Exercise task A ::
Using the parallelogram problem below, decide whether each statement agrees with it. For each, answer yes or no and quote the words that decide it.
(i) The length of BD is given as a.
(ii) H is the projection of B onto line AD.
(iii) The chosen coordinates place B at the origin.

Text provided ::
[start]
From vertex $B$ of the parallelogram $ABCD$, its altitudes $BK$ and $BH$ are drawn. The segments $KH=a$ and $BD=b$ are known. Find the distance from point $B$ to the intersection point of the altitudes of triangle $BKH$.

F. A. Bartenev

Exploration

Let the parallelogram have side vectors $\mathbf u=\overrightarrow{BA}$ and $\mathbf v=\overrightarrow{BC}$. Since $BK$ and $BH$ are altitudes from $B$, point $K$ is the projection of $B$ onto line $CD$, while $H$ is the projection of $B$ onto line $AD$.

Because $CD\parallel AB$ and $AD\parallel BC$, the feet are projections onto lines parallel to $\mathbf u$ and $\mathbf v$. Writing everything in vector form should reveal the geometry of triangle $BKH$.

Choose coordinates with $B=(0,0)$, $\mathbf u=(m,0)$, $\mathbf v=(p,q)$. Then $A=(m,0)$, $C=(p,q)$, $D=(m+p,q)$.
[end]
Exercise task B ::
From the rows below, reproduce word for word the lines starting with the line that contains "Task: Click the 24-hour phone call icon" and going on through the line that contains "Expand the usr", both included.

Records for the exercise ::
[start]
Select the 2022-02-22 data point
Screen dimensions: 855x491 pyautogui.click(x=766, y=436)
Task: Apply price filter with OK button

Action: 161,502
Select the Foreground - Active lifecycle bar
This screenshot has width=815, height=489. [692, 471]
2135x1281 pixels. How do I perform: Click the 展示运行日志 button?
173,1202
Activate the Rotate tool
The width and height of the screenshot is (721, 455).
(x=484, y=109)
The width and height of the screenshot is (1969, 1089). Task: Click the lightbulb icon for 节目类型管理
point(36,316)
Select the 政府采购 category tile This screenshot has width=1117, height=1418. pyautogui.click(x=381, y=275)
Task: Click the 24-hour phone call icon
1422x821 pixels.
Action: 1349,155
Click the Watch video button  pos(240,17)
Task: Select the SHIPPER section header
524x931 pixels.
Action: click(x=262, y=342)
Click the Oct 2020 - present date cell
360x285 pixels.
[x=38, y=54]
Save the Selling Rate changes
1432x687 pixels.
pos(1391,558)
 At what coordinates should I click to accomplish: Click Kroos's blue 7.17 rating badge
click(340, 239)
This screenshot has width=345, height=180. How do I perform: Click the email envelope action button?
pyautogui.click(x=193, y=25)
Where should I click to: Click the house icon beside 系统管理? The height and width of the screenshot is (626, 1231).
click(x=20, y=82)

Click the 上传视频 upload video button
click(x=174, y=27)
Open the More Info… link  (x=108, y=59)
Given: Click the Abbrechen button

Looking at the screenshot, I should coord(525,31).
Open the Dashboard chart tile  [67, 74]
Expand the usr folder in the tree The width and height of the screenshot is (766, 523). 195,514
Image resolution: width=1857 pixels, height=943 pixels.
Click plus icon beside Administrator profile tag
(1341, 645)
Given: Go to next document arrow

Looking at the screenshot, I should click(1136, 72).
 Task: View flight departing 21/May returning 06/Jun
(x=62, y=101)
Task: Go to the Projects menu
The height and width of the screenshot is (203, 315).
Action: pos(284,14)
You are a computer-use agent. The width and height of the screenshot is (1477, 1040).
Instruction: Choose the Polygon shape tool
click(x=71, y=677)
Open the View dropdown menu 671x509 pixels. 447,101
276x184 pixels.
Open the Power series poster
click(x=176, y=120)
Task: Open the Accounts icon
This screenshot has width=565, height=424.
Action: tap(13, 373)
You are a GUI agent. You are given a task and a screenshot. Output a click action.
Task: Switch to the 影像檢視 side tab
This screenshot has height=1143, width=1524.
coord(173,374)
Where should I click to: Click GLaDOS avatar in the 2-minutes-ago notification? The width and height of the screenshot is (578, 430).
[end]
Full solution A ::
(i) No: "The segments $KH=a$ and $BD=b$ are known."
(ii) Yes: "$H$ is the projection of $B$ onto line $AD$"
(iii) Yes: "Choose coordinates with $B=(0,0)$"

Full solution B ::
Task: Click the 24-hour phone call icon
1422x821 pixels.
Action: 1349,155
Click the Watch video button  pos(240,17)
Task: Select the SHIPPER section header
524x931 pixels.
Action: click(x=262, y=342)
Click the Oct 2020 - present date cell
360x285 pixels.
[x=38, y=54]
Save the Selling Rate changes
1432x687 pixels.
pos(1391,558)
 At what coordinates should I click to accomplish: Click Kroos's blue 7.17 rating badge
click(340, 239)
This screenshot has width=345, height=180. How do I perform: Click the email envelope action button?
pyautogui.click(x=193, y=25)
Where should I click to: Click the house icon beside 系统管理? The height and width of the screenshot is (626, 1231).
click(x=20, y=82)

Click the 上传视频 upload video button
click(x=174, y=27)
Open the More Info… link  (x=108, y=59)
Given: Click the Abbrechen button

Looking at the screenshot, I should coord(525,31).
Open the Dashboard chart tile  [67, 74]
Expand the usr folder in the tree The width and height of the screenshot is (766, 523). 195,514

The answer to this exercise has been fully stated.